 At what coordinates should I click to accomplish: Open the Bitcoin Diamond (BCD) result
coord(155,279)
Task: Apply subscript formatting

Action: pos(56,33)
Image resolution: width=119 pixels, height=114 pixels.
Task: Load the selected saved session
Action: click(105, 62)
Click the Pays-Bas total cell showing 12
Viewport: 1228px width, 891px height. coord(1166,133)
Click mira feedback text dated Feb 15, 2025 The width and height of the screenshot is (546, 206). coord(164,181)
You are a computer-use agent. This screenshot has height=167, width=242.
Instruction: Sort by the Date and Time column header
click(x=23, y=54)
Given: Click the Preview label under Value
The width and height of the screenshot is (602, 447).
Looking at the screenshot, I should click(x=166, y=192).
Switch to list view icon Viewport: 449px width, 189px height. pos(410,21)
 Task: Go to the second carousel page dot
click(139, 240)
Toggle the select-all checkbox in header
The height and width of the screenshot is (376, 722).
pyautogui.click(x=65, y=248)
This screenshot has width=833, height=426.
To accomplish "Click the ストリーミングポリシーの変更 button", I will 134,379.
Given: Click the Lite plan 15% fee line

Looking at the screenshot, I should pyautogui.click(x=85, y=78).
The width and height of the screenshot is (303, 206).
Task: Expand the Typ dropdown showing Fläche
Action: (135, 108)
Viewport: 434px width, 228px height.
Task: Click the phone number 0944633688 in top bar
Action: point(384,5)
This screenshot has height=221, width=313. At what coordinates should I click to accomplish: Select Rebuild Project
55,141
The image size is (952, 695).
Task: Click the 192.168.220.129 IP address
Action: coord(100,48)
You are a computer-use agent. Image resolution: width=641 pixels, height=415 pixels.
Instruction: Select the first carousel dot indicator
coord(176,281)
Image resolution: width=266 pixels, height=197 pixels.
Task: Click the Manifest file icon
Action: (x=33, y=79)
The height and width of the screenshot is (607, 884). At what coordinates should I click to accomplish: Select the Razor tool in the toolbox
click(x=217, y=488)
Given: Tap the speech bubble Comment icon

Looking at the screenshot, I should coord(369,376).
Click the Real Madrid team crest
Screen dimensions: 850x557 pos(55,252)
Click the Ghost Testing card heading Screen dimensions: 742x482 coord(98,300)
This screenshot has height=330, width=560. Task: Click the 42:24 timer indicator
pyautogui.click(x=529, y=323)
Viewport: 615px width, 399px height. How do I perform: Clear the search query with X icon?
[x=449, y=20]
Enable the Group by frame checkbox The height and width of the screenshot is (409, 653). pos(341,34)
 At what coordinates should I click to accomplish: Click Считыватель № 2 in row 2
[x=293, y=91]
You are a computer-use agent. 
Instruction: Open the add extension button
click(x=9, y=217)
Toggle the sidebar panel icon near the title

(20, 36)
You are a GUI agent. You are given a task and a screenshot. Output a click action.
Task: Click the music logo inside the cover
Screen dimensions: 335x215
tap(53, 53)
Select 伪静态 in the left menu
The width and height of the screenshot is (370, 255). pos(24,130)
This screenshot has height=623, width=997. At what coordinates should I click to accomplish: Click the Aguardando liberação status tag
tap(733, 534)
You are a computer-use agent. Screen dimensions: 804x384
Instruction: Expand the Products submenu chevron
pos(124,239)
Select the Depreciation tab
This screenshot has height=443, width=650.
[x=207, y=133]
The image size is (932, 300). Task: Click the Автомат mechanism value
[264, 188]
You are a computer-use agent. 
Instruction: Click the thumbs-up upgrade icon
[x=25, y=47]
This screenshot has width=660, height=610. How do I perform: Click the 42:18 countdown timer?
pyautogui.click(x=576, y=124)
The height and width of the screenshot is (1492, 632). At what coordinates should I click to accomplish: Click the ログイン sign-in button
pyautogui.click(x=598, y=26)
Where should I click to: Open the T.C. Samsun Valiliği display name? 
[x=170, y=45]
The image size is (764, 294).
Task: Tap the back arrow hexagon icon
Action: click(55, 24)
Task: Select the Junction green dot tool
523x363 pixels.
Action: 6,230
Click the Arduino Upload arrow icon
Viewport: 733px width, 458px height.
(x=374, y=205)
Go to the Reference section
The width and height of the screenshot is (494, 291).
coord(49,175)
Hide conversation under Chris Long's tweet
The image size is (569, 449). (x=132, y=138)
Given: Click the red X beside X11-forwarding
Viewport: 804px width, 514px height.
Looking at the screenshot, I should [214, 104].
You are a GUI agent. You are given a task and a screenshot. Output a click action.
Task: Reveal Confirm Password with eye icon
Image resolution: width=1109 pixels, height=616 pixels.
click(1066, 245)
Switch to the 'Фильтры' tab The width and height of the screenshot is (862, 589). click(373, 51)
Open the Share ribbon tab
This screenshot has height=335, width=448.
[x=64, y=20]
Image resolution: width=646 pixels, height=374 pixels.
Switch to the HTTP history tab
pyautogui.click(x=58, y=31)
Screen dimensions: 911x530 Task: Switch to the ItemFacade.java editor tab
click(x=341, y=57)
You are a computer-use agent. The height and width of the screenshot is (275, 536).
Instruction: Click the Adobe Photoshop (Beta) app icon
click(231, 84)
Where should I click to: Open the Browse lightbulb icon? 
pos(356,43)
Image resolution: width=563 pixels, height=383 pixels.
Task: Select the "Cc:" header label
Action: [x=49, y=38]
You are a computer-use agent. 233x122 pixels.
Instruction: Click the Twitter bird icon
^^^^^^^^^^^^^^^^
So that the data stays intact, repeat all of it exactly.

:: Output of the exercise ::
 At what coordinates should I click to accomplish: Open the Bitcoin Diamond (BCD) result
coord(155,279)
Task: Apply subscript formatting

Action: pos(56,33)
Image resolution: width=119 pixels, height=114 pixels.
Task: Load the selected saved session
Action: click(105, 62)
Click the Pays-Bas total cell showing 12
Viewport: 1228px width, 891px height. coord(1166,133)
Click mira feedback text dated Feb 15, 2025 The width and height of the screenshot is (546, 206). coord(164,181)
You are a computer-use agent. This screenshot has height=167, width=242.
Instruction: Sort by the Date and Time column header
click(x=23, y=54)
Given: Click the Preview label under Value
The width and height of the screenshot is (602, 447).
Looking at the screenshot, I should click(x=166, y=192).
Switch to list view icon Viewport: 449px width, 189px height. pos(410,21)
 Task: Go to the second carousel page dot
click(139, 240)
Toggle the select-all checkbox in header
The height and width of the screenshot is (376, 722).
pyautogui.click(x=65, y=248)
This screenshot has width=833, height=426.
To accomplish "Click the ストリーミングポリシーの変更 button", I will 134,379.
Given: Click the Lite plan 15% fee line

Looking at the screenshot, I should pyautogui.click(x=85, y=78).
The width and height of the screenshot is (303, 206).
Task: Expand the Typ dropdown showing Fläche
Action: (135, 108)
Viewport: 434px width, 228px height.
Task: Click the phone number 0944633688 in top bar
Action: point(384,5)
This screenshot has height=221, width=313. At what coordinates should I click to accomplish: Select Rebuild Project
55,141
The image size is (952, 695).
Task: Click the 192.168.220.129 IP address
Action: coord(100,48)
You are a computer-use agent. Image resolution: width=641 pixels, height=415 pixels.
Instruction: Select the first carousel dot indicator
coord(176,281)
Image resolution: width=266 pixels, height=197 pixels.
Task: Click the Manifest file icon
Action: (x=33, y=79)
The height and width of the screenshot is (607, 884). At what coordinates should I click to accomplish: Select the Razor tool in the toolbox
click(x=217, y=488)
Given: Tap the speech bubble Comment icon

Looking at the screenshot, I should coord(369,376).
Click the Real Madrid team crest
Screen dimensions: 850x557 pos(55,252)
Click the Ghost Testing card heading Screen dimensions: 742x482 coord(98,300)
This screenshot has height=330, width=560. Task: Click the 42:24 timer indicator
pyautogui.click(x=529, y=323)
Viewport: 615px width, 399px height. How do I perform: Clear the search query with X icon?
[x=449, y=20]
Enable the Group by frame checkbox The height and width of the screenshot is (409, 653). pos(341,34)
 At what coordinates should I click to accomplish: Click Считыватель № 2 in row 2
[x=293, y=91]
You are a computer-use agent. 
Instruction: Open the add extension button
click(x=9, y=217)
Toggle the sidebar panel icon near the title

(20, 36)
You are a GUI agent. You are given a task and a screenshot. Output a click action.
Task: Click the music logo inside the cover
Screen dimensions: 335x215
tap(53, 53)
Select 伪静态 in the left menu
The width and height of the screenshot is (370, 255). pos(24,130)
This screenshot has height=623, width=997. At what coordinates should I click to accomplish: Click the Aguardando liberação status tag
tap(733, 534)
You are a computer-use agent. Screen dimensions: 804x384
Instruction: Expand the Products submenu chevron
pos(124,239)
Select the Depreciation tab
This screenshot has height=443, width=650.
[x=207, y=133]
The image size is (932, 300). Task: Click the Автомат mechanism value
[264, 188]
You are a computer-use agent. 
Instruction: Click the thumbs-up upgrade icon
[x=25, y=47]
This screenshot has width=660, height=610. How do I perform: Click the 42:18 countdown timer?
pyautogui.click(x=576, y=124)
The height and width of the screenshot is (1492, 632). At what coordinates should I click to accomplish: Click the ログイン sign-in button
pyautogui.click(x=598, y=26)
Where should I click to: Open the T.C. Samsun Valiliği display name? 
[x=170, y=45]
The image size is (764, 294).
Task: Tap the back arrow hexagon icon
Action: click(55, 24)
Task: Select the Junction green dot tool
523x363 pixels.
Action: 6,230
Click the Arduino Upload arrow icon
Viewport: 733px width, 458px height.
(x=374, y=205)
Go to the Reference section
The width and height of the screenshot is (494, 291).
coord(49,175)
Hide conversation under Chris Long's tweet
The image size is (569, 449). (x=132, y=138)
Given: Click the red X beside X11-forwarding
Viewport: 804px width, 514px height.
Looking at the screenshot, I should [214, 104].
You are a GUI agent. You are given a task and a screenshot. Output a click action.
Task: Reveal Confirm Password with eye icon
Image resolution: width=1109 pixels, height=616 pixels.
click(1066, 245)
Switch to the 'Фильтры' tab The width and height of the screenshot is (862, 589). click(373, 51)
Open the Share ribbon tab
This screenshot has height=335, width=448.
[x=64, y=20]
Image resolution: width=646 pixels, height=374 pixels.
Switch to the HTTP history tab
pyautogui.click(x=58, y=31)
Screen dimensions: 911x530 Task: Switch to the ItemFacade.java editor tab
click(x=341, y=57)
You are a computer-use agent. The height and width of the screenshot is (275, 536).
Instruction: Click the Adobe Photoshop (Beta) app icon
click(231, 84)
Where should I click to: Open the Browse lightbulb icon? 
pos(356,43)
Image resolution: width=563 pixels, height=383 pixels.
Task: Select the "Cc:" header label
Action: [x=49, y=38]
You are a computer-use agent. 233x122 pixels.
Instruction: Click the Twitter bird icon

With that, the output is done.